W sumie z łóżeczkiem przy szafie i Kuby łóżkiem na środku remont sobie spokojnie trwał 3dni. 
Pierwszy raz mi się nie spieszyło.
W życiu są ważniejsze rzeczy  niż pośpiech,
czyż nie? ;)

buziaki!





wtorek, 2 września 2014

czas leci... już wrzesień

W końcu nadszedł wrzesień. 
Wakacje nieubłaganie się skończyły. Odkąd zakończyłam edukację nie odczuwałam takiego stresu związanego ze szkołą. Widmo zaczęcia szkolnej edukacji wisi nad dziećmi a czas leci szybko.
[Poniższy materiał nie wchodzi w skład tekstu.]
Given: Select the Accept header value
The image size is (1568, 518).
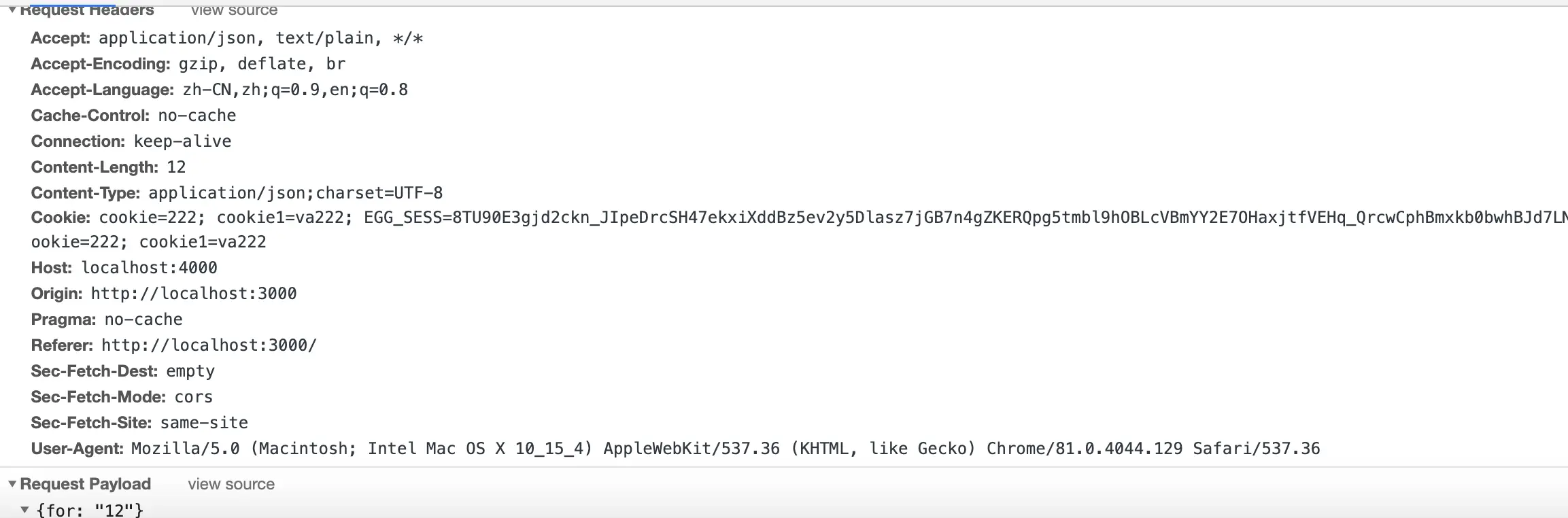Looking at the screenshot, I should pyautogui.click(x=260, y=38).

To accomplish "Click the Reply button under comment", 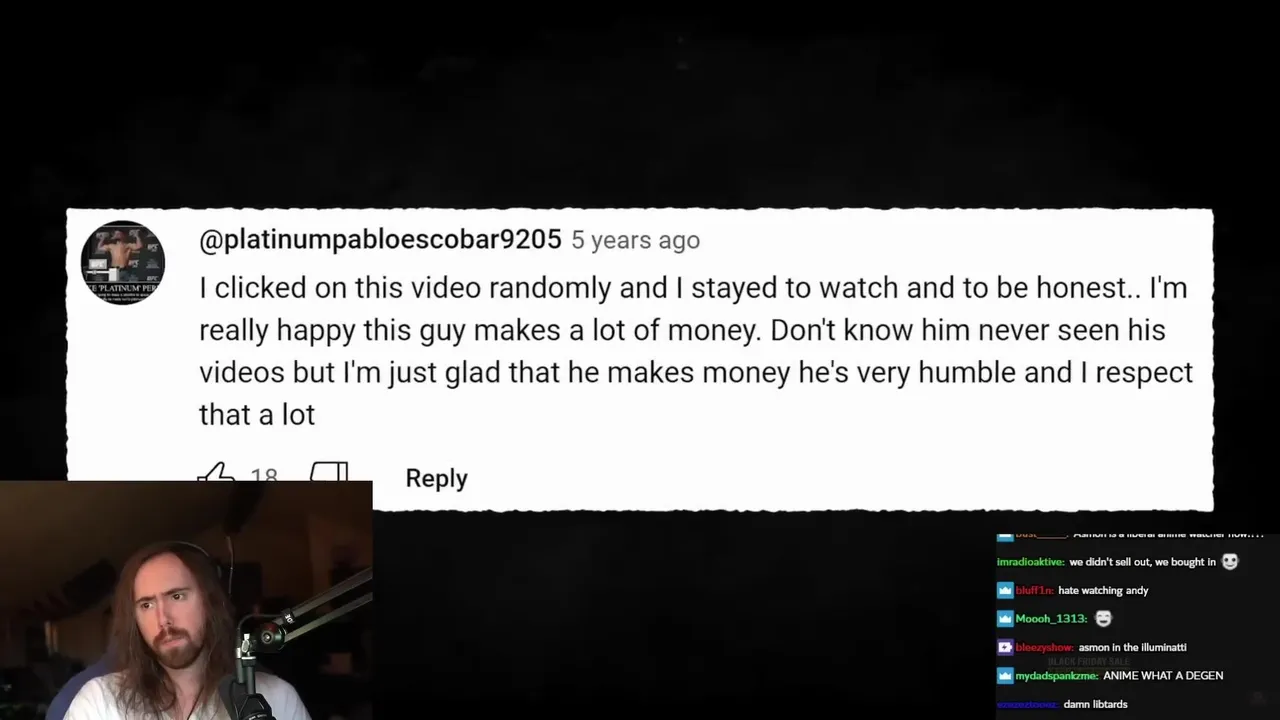I will 436,478.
Efekt jest taki, że mój syn, już siedmiolatek, poszedł do pierwszej klasy :((( 
eh...
a było tak pięknie...
bez budzika rano, bo budziło to dziecko, które wcześniej wstało
bez pośpiechu, że trzeba pójść na czas i zdążyć na czas odebrać pociechę
bez stresu
piękne słońce, czasem aż za pięknie grzało
żyliśmy sobie z dnia na dzień











 Najpierw Kuba miał urodziny, 
potem Milenka skończyła półtora roczku :) 
Życie z dziećmi to prawdziwa przygoda przynosi różne chwile. 
Nie mogę się napatrzeć na moje dzieci. Jakie są duże, mądre i zaskakujące.
 Czasem trochę podobne a jednak całkiem różne. 
Ciekawe, jak podzielili się zamiłowaniem do zwierząt :) 
Kuba miał psią kolekcję a Mila kocha kotki. 
Ma jedną sztukę, którą zabiera na spacer, śpi z nią , wozi w wózku dla lal oraz głaszcze. 
Rudy kot, po Kubie okazał się bardzo cenny :)
Wszystko co z kotkiem jest od razu zauważone i najlepsze. 
 Oprócz tego u nas bez zmian. 
Tkwimy w zawieszeniu. Przez całe wakacje nic nie uszyłam. 
Maszyna schowana w walizce stoi sobie smutno i podziela moją niemoc.
Najchętniej przespałabym zimę jak miś, pod kołdrą.  Może obudziłabym się w lepszej sytuacji niż obecnie. 
 Wszystkim, którzy o nas pamiętają dziękuję. 
W szczególności Monice z bloga http://domzakoncemswiata.blogspot.com/
Dziękuję!

buziaki!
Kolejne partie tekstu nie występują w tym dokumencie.